If you run a Jekyll blog (like this one!), you might be interested in having your blog posts saved in a web archive like the Internet Archive Wayback Machine. In this post, I’ll show you how you can use an auto-generated sitemap to get a list of all URLs on your Jekyll blog, then feed those URLs to a web archiving process.
Adding a sitemap to your Jekyll blog or website is easy. Assuming your configuration is relatively straightforward, using the
jekyll-sitemap plugin can be as simple as adding a line to your site’s
_config.yml if you’re using GitHub Pages. Once you’ve done that, test that the URLs you’re generating in the resulting
sitemap.xml are valid and you should be good to go. Generating a sitemap also has SEO benefits, as it allows search engines to crawl your site more easily.1
curl https://mysite.github.io/sitemap.xml | sitemap-urls
Now we can use that list of URLs to drive our archiving process:
curl https://mysite.github.io/sitemap.xml | sitemap-urls | while read url; do \ curl -g --fail --retry 3 -L -o/dev/null -s "http://web.archive.org/save/$url"; \ done
This should tell the Wayback Machine to save all the URLs from the sitemap.
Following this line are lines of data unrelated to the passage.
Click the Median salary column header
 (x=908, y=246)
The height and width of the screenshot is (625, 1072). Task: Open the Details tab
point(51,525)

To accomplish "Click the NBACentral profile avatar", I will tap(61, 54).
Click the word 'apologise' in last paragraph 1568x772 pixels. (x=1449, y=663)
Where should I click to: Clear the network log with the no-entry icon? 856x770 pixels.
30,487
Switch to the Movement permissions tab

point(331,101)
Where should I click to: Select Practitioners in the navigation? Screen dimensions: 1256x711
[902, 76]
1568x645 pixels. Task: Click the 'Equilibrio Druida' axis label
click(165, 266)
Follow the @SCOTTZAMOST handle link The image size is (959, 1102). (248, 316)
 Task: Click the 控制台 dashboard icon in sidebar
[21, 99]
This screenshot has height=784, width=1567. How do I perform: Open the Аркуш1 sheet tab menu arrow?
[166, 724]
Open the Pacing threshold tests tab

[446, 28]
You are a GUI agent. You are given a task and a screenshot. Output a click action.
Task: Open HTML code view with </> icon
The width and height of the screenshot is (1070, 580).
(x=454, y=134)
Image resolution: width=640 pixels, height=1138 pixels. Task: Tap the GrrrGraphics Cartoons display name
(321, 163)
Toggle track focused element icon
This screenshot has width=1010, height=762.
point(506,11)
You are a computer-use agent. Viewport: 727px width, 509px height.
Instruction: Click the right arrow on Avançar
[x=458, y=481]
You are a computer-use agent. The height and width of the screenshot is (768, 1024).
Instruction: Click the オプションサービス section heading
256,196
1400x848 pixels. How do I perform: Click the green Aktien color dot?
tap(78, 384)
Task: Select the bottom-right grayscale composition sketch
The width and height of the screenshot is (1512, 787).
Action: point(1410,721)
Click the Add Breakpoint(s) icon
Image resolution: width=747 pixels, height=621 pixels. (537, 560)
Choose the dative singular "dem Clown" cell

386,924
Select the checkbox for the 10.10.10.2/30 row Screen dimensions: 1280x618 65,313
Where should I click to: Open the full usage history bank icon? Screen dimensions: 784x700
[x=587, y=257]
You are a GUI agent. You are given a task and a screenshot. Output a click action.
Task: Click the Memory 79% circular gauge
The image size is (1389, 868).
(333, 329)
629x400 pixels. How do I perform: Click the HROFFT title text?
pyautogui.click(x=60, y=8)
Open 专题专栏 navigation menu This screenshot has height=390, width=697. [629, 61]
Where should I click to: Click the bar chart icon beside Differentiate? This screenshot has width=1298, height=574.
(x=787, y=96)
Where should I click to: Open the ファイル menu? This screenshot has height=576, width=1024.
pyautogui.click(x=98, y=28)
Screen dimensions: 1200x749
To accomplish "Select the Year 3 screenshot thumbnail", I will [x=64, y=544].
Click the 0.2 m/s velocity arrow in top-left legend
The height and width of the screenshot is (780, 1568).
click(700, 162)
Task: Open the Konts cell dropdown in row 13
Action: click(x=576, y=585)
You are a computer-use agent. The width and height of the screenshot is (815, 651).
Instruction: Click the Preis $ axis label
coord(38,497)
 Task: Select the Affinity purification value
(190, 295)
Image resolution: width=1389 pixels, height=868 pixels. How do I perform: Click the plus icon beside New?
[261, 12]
Wrap this up in a script you can put in a periodic
cron job and you can rest easy knowing that your pages are being regularly archived. A similar process should work for archiving any (non-Jekyll) website that provides a sitemap.3 You could also use the scripts from my web-archive-triage repository to do some more complicated things, such as only archiving pages that have no snapshot.